THE DATA:
::::

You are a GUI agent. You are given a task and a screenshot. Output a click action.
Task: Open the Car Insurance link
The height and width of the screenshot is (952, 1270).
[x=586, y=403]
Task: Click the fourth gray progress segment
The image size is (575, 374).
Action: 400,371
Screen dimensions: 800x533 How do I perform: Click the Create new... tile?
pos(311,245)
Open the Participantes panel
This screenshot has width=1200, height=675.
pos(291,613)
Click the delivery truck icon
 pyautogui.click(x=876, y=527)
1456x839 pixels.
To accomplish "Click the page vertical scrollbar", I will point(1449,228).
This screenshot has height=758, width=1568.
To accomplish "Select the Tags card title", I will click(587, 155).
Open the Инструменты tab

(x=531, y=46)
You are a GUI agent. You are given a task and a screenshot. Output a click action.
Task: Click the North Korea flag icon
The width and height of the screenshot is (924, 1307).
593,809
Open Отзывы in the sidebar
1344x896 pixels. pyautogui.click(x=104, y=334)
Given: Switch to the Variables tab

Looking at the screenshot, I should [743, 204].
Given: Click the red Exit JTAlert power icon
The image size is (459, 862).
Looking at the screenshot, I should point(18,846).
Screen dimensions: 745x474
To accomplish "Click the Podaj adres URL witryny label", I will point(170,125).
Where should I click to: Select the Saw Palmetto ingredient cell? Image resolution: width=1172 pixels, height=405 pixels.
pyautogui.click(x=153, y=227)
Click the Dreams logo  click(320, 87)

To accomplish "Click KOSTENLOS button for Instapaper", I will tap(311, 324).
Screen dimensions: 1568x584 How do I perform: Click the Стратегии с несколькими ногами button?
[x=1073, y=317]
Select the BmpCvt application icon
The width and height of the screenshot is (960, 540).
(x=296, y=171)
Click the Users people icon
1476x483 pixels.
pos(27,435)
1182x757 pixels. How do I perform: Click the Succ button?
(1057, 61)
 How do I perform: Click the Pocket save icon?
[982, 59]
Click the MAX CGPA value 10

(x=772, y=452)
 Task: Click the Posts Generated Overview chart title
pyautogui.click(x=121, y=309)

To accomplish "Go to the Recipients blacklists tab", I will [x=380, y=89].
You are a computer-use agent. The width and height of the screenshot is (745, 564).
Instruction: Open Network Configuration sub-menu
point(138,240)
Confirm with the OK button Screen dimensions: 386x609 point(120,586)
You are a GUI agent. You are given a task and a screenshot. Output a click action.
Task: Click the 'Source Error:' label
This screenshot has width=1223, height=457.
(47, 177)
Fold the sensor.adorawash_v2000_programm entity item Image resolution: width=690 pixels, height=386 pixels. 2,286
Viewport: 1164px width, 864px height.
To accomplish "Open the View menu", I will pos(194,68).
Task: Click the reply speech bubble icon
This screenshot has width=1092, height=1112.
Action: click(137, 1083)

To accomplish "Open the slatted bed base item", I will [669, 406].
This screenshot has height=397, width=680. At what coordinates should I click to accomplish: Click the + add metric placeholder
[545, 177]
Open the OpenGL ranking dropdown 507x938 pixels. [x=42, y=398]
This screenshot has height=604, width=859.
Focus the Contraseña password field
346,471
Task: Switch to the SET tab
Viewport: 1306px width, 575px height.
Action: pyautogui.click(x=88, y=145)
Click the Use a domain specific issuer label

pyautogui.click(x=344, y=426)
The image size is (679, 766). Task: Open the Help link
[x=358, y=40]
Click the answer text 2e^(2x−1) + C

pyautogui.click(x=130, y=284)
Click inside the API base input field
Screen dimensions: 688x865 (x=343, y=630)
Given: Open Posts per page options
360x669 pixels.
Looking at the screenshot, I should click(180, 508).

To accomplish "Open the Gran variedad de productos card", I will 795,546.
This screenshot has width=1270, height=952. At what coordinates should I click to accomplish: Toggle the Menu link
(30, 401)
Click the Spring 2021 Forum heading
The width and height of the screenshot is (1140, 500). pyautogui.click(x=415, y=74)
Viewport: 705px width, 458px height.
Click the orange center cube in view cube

::::

TASK STATEMENT:
Using the listing above, copy exactly the line that contains "This screenshot has height=397, width=680.", the line that contains "Task: Switch to the SET tab", and each line that falls between them.

TASK RESPONSE:
This screenshot has height=397, width=680. At what coordinates should I click to accomplish: Click the + add metric placeholder
[545, 177]
Open the OpenGL ranking dropdown 507x938 pixels. [x=42, y=398]
This screenshot has height=604, width=859.
Focus the Contraseña password field
346,471
Task: Switch to the SET tab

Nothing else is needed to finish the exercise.